» **What you need to do**: Starting at the line that contains "The width and", copy every line to the end of the material below exactly, and omit the pictures.
____ Source data
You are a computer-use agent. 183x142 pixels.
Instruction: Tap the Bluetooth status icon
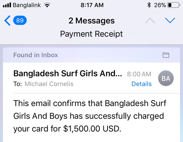point(149,5)
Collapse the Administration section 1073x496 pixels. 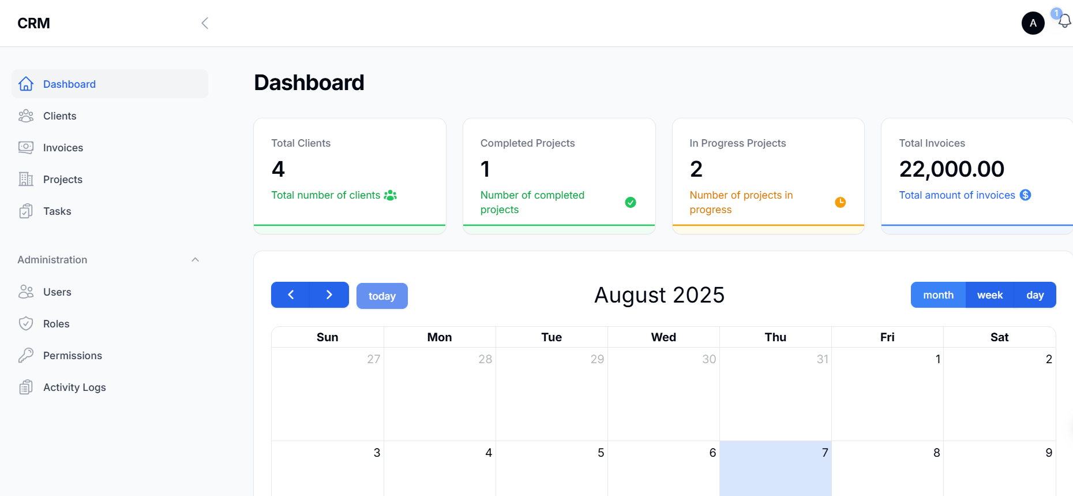[195, 260]
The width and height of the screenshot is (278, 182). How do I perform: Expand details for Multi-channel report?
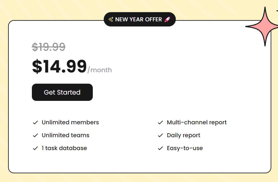point(197,123)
________
» **Solution for this task**:
The width and height of the screenshot is (278, 182). How do I perform: Expand details for Multi-channel report?
point(197,123)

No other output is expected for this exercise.